Their legacy, however, was to forever change the ethnic make up of the regions they had conquered. Peter Heather writes:

There is every reason to suppose that [the Avar Empire’s system of government] had the political effect of cementing the social power of chosen subordinates, further pushing at least their Slavic subjects in the direction of political consolidation [and to] both prompt and enable a wider Slavic diaspora, as some Slavic groups moved further afield to escape the burden of Avar domination. Large-scale Slavic settlement in the former east Roman Balkans – as opposed to mere raiding – only became possible when the Avar Empire (in combination with the Persian and then Arab conquests) destroyed Constantinople’s military superiority in the region (608).

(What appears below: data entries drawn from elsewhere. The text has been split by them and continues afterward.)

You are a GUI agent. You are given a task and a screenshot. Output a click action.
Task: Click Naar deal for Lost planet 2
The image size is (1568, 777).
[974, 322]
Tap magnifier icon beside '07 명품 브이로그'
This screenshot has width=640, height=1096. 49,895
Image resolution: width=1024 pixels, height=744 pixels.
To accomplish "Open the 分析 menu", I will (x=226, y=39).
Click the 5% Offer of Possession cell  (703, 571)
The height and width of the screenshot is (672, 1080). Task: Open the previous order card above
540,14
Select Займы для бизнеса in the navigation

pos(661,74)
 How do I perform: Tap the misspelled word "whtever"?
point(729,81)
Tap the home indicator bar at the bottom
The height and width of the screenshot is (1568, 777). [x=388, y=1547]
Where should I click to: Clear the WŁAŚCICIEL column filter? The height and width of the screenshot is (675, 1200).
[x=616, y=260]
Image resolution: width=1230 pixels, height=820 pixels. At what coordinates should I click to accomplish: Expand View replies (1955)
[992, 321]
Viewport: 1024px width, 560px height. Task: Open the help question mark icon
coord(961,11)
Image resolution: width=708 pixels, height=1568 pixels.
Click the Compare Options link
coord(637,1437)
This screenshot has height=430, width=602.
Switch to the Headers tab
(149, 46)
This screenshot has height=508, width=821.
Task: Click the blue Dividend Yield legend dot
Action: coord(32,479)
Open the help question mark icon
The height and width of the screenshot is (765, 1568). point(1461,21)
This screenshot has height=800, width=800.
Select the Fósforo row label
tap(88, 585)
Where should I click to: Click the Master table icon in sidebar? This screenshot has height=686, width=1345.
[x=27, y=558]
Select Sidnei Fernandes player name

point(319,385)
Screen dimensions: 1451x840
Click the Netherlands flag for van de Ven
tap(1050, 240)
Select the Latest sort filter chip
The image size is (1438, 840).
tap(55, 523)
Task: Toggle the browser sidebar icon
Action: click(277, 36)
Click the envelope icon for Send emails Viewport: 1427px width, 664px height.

Like the Huns, to whom they are often compared, the Avars radically changed the world they inhabited. They not only displaced large numbers of people (such as the Lombards and the Slavs) but broke the political and military power of the latter half of the Roman Empire. They were among the fiercest mounted warriors in history but, as Howorth phrases it, they were also “herdsman and freebooters, and doubtless were dependent on their neighbors and slaves for their handicrafts, except perhaps that of sword-making” (810). Even their swords were linked to the Huns in that “`Hunnic swords’ are referred to by the Frank chroniclers, by which perhaps Damascened blades are meant, such as those found in large numbers in a boat at Nydam in Denmark, apparently dating from this period” (Howorth, 810). The legacy of the Avars is still recognized in the present day in the populations of the lands they conquered. They are so often compared with the Huns for good reason: through their military campaigns, they significantly altered the demographics of the regions they raided, uprooting and displacing large numbers of people who then established their cultures elsewhere.